Nevada Organic Phosphate Inc. (CSE: NOP) ("NOP" or the "Company"), would like to announce and welcome Mr. Keith Li as its new Chief Financial Officer. Mr. Li is an experienced Chartered Professional Accountant (CPA, CA) with over 15 years of corporate accounting, finance and financial reporting experience. He specializes in providing management advisory services, accounting and regulatory compliance services to both public and private companies in a number of industries including junior mining, cannabis, health and wellness, and merchant banking. Mr. Li began his career in the public accounting sector as an auditor and has also held a senior-level position at Sears Canada and multiple reporting issuers. He also holds a Bachelor of Commerce degree from McGill University.
In connection with Mr. Li's appointment the Company has agreed to pay $12,500 in common shares (each a "Share") in the capital of the Company upon the six-month anniversary of his appointment at the then current market price, subject to the policies of the Canadian Securities Exchange (the "Compensation Shares"). The Shares will be issued pursuant to the prospectus exemption provided under Section 2.24 of National Instrument 45-106 -Prospectus Exemptions. All Shares have a hold period of four months and a day from the date of issuance.
Accordingly, the Compensation Shares will constitute a "related party transaction" within the meaning of Multilateral Instrument 61-101 - Protection of Minority Security Holders in Special Transactions ("MI 61-101"). The issuance of the Shares will be exempt from the valuation requirement of MI 61-101 by the virtue of the exemption contained in section 5.5(b) as the Company's Shares are not listed on a specified market and from the minority shareholder approval requirements of MI 61-101 by virtue of the exemption contained in Section 5.7(1)(a) as the value of the Compensation Shares do not exceed 25% of the Company's market capitalization.
Furthermore, the Company would like to announce the resignation of its current Chief Financial Officer, Doug Wallis. The Company thanks Mr. Wallis for more than 12 years of good and faithful service to NOP and other management associated companies.
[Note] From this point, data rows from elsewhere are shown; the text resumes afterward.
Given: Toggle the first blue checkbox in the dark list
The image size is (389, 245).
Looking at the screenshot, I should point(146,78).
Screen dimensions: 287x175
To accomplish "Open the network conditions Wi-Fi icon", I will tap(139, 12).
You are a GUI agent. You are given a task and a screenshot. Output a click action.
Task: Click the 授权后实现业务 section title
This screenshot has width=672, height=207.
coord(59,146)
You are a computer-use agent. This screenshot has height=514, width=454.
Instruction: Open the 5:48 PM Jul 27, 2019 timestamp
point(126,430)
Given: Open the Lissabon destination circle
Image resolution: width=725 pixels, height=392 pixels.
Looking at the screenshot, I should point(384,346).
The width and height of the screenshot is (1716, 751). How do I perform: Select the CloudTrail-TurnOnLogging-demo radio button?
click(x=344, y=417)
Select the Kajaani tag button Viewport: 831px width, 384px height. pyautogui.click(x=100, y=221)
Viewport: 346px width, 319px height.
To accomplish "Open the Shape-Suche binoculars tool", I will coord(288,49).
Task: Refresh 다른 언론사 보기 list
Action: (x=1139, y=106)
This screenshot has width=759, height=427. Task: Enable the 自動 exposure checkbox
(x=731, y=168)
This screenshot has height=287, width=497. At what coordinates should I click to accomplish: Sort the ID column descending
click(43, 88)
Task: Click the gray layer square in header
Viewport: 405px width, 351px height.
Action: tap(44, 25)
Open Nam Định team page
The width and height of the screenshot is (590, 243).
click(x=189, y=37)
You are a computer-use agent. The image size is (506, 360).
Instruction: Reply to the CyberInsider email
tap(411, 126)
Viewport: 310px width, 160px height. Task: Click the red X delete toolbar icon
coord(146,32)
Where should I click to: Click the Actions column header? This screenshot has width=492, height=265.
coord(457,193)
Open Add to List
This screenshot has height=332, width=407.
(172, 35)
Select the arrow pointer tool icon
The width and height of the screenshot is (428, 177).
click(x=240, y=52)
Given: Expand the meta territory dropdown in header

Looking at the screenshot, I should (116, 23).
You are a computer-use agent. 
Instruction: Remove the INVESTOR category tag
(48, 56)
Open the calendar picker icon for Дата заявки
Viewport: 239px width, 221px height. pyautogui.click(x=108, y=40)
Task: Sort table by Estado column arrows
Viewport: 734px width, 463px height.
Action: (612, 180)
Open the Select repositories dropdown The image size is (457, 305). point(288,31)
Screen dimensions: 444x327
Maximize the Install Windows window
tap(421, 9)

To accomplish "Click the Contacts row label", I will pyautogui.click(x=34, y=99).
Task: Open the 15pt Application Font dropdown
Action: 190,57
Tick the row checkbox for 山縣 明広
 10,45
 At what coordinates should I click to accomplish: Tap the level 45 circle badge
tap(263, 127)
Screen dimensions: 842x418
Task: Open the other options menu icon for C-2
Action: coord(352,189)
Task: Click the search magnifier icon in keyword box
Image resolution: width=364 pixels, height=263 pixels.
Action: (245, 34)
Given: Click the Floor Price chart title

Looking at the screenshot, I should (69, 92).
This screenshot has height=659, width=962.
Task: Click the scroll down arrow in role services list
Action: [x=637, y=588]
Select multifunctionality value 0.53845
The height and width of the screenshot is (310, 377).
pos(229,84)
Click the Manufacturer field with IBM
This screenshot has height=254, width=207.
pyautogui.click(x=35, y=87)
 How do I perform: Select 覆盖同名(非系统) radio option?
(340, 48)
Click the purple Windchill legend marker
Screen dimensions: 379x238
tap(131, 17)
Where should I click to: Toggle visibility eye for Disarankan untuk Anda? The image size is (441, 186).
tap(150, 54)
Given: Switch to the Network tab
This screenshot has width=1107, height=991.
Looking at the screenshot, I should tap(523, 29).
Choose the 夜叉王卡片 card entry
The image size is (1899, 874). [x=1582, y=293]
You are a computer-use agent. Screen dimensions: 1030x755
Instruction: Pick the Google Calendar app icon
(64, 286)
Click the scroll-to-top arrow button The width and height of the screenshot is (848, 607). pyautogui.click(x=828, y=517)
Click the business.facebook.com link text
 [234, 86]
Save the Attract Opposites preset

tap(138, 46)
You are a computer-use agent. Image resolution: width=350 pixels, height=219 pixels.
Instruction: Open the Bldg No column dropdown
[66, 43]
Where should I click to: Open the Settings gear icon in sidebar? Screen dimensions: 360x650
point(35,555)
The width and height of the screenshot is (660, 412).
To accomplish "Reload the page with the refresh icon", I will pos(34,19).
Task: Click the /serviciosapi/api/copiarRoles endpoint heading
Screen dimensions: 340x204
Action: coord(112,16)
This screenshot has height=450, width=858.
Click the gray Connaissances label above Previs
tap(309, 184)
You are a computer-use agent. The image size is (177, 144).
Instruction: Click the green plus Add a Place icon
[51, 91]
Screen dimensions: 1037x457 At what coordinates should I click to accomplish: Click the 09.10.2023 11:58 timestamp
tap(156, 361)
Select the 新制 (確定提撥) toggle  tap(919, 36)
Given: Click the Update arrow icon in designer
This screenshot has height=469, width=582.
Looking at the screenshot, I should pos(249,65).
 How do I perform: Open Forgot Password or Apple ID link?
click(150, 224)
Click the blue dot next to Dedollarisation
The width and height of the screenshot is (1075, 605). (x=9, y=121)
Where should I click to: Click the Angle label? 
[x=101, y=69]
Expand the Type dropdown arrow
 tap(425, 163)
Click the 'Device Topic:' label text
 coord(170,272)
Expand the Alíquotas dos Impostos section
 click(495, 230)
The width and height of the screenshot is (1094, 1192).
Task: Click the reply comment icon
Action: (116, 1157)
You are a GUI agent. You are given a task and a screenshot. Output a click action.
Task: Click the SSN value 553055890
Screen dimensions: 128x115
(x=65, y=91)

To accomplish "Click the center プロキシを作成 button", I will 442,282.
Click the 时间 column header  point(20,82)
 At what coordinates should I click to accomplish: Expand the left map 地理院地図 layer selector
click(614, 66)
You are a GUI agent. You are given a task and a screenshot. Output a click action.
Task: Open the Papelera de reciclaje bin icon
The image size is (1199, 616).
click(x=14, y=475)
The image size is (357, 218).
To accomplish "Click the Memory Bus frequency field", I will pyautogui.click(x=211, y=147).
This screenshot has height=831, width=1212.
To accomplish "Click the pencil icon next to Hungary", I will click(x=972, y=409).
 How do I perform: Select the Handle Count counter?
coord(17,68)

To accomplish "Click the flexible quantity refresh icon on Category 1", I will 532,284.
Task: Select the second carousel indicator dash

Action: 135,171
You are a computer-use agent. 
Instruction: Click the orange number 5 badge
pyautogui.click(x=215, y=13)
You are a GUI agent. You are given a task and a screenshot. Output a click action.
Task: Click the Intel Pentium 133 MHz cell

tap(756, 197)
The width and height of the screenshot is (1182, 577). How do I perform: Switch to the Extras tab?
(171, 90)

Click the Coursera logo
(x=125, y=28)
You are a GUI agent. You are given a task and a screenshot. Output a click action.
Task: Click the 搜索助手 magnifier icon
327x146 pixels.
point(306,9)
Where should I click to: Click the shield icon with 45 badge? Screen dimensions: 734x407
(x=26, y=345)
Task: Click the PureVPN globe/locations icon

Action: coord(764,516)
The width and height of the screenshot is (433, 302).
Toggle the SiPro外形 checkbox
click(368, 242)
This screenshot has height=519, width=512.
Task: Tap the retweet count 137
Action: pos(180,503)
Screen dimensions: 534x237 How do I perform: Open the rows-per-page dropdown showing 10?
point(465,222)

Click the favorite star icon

Shares for Debt Settlement
The Company also announces that it has agreed to issue an aggregate of 180,000 Shares at a deemed price of $0.05 per Share to certain creditors of the Company (the "Creditors") as full and final payment of debt in the aggregate amount of $9,000 (the "Debt Settlement"), which debt was for certain unpaid fees for services performed by the Creditors.
All securities issued in connection with the Debt Settlement will be subject to a statutory hold period expiring four months and one day after the date of issuance, as set out in National Instrument 45‐102 - Resale of Securities.
NOP is a junior exploration company with an organic sedimentary raw rock phosphate bed, 8.25 kilometers long, in northeast Nevada (the "Murdock Property"). Believed to be one of the only organic rock phosphate projects with large scale potential in North America, the Murdock Property is situated close to the main highway to Montello/Elko and the rail head to California.
For More Information
Robin Dow, CEO
T: 604.355.9986
E: robin@dowgroup.ca
Neither the Canadian Securities Exchange nor its regulations services providers have reviewed or accept responsibility for the adequacy or accuracy of this release.
This news release may contain forward-looking statements and information ("FLSI") within the meaning of applicable securities laws. FLSI may include expectations, anticipations, beliefs, opinions, plans, intentions, estimates, forecasts, projections, guidance or other similar statements and information that are not historical facts. All statements which are not historical statements are considered FLSI. All FLSI is based on assumptions, which may prove inaccurate, and subject to certain risks and uncertainties, including without limitation those risks and uncertainties identified in the Company's public securities filings, which may cause actual events or results to differ materially from those indicated or implied in FLSI. Accordingly, readers should not place undue reliance or value on FLSI. Although the Company believes that the expectations reflected in any FLSI in this news release are reasonable at the present time, it can give no assurance that such FLSI will prove to be correct. Any FLSI in this news release is made as of the date hereof and the Company undertakes no obligations to publicly update or revise any FLSI, whether as a result of new information, future events or otherwise, unless required by applicable securities laws. Any FLSI in this news release is expressly qualified in its entirety by this cautionary statement.